The Racing Edition includes an SD card slot so you can record digital video. Unfortunately, the original goggles miss out on this handy feature.

+1 for the Racing Edition

Similarities

Both pairs of goggles have a range of similarities, which we will quickly touch on.

They both allow users to view a drone’s flight with twin 1080p HD screens.

The weight of each pair is pretty much the same. The original DJI Goggles weigh 495 grams while the Racing Edition weighs 502 grams. Seven grams makes no real difference.

The overall shape, feel, and design are also pretty similar. However, you will notice that the original DJI Goggles are white while the Racing Edition is black.

Both drones can be used to steer the Mavic Pro by using head movements. This can be done by activating the Head Tracking Flight mode on the DJI App.

Prices

A new pair of original DJI Goggles goes for $450 on Amazon. The Racing Edition costs around $550.

If you want the Ocusync Air system, so that you can incorporate the Racing Edition with a third-party drone or an unsupported DJI drone (the Phantom 3 range!), then you can purchase it for $150.
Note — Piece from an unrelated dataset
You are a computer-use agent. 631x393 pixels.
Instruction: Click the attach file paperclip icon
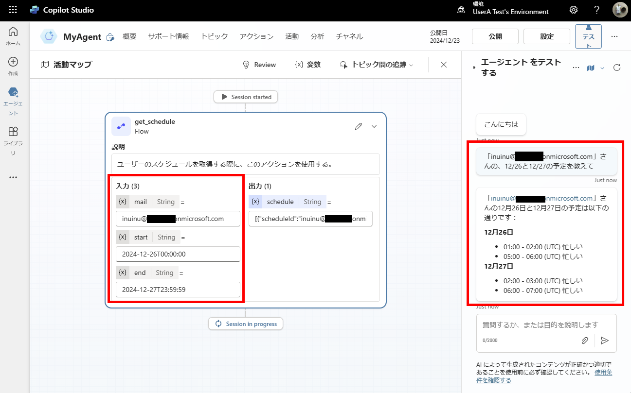[x=585, y=341]

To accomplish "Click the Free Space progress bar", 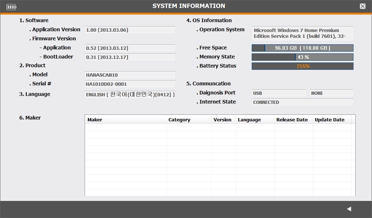I will (x=302, y=48).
Remember, these are just approximate prices. To get the most accurate, up-to-date prices you should jump on Amazon yourself.

The original device has the lowest price.

+1 for the DJI Goggles

Results

The scores are shown below.

DJI GogglesDJI Goggles Racing Edition
1 (Lowest price)6 (Compatibility, comfort, transmission frequencies, latency, antennas, SD card slot)
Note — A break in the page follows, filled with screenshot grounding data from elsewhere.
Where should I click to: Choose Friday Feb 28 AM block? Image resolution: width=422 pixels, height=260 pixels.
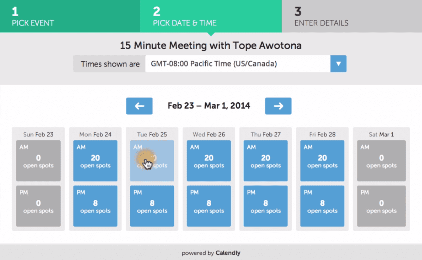coord(323,161)

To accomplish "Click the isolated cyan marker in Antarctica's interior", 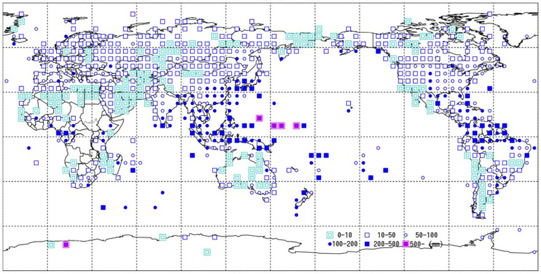I will tap(207, 253).
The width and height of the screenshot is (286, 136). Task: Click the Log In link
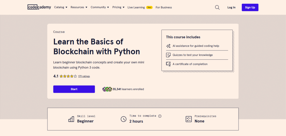click(x=231, y=7)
It’s pretty one sided really. The Racing Edition has a variety of improvements without any setbacks. The only difference is the $100 price tag.

You can also see a side-by-side comparison below.

SpecsDJI GogglesDJI Goggles Racing Edition
CompatibilityPhantom 4 series, Inspire series, Mavic Pro, SparkAny DJI drone and any third-party drone (by using the Ocusync Air System)
Transmission Frequencies2.4GHz2.4GHz and 5.8GHz
SignalsDigitalDigital and analog
Lowest Latency110 ms50 ms
SD Card SlotNoYes
Screen1080p HD1080p HD
Weight495 grams502 grams
ColorWhiteBlack
Price$450$550

Which One Should You Get?

Overall, the DJI Goggles Racing Edition has significant enhancements over the original. These goggles:

  • Are compatible with any drone, aircraft, or vehicle (if you purchase the Ocusync Air System).
  • Are more comfortable.
  • Incorporate both 2.4GHz and 5.8GHz bands.
  • Have improved latency.
  • Have improved antennas.
  • Have an SD card slot.

You just need to decide if it’s worth paying $100 more for these improvements. We figure for most people it is probably worth it. If you’re going to be spending a lot of time flying an expensive drone that you might as well fork over an extra $100 to get the best experience possible.

For another $150 you can purchase the Ocusync Air system with gives you the flexibility to incorporate the goggles with a range of other vehicles and aircraft. Therefore, if you have a Phantom 3 drone or a non-DJI drone, then you will want to purchase this device. The same goes if you have an RC plane or some other vehicle that you would like to incorporate with the goggles.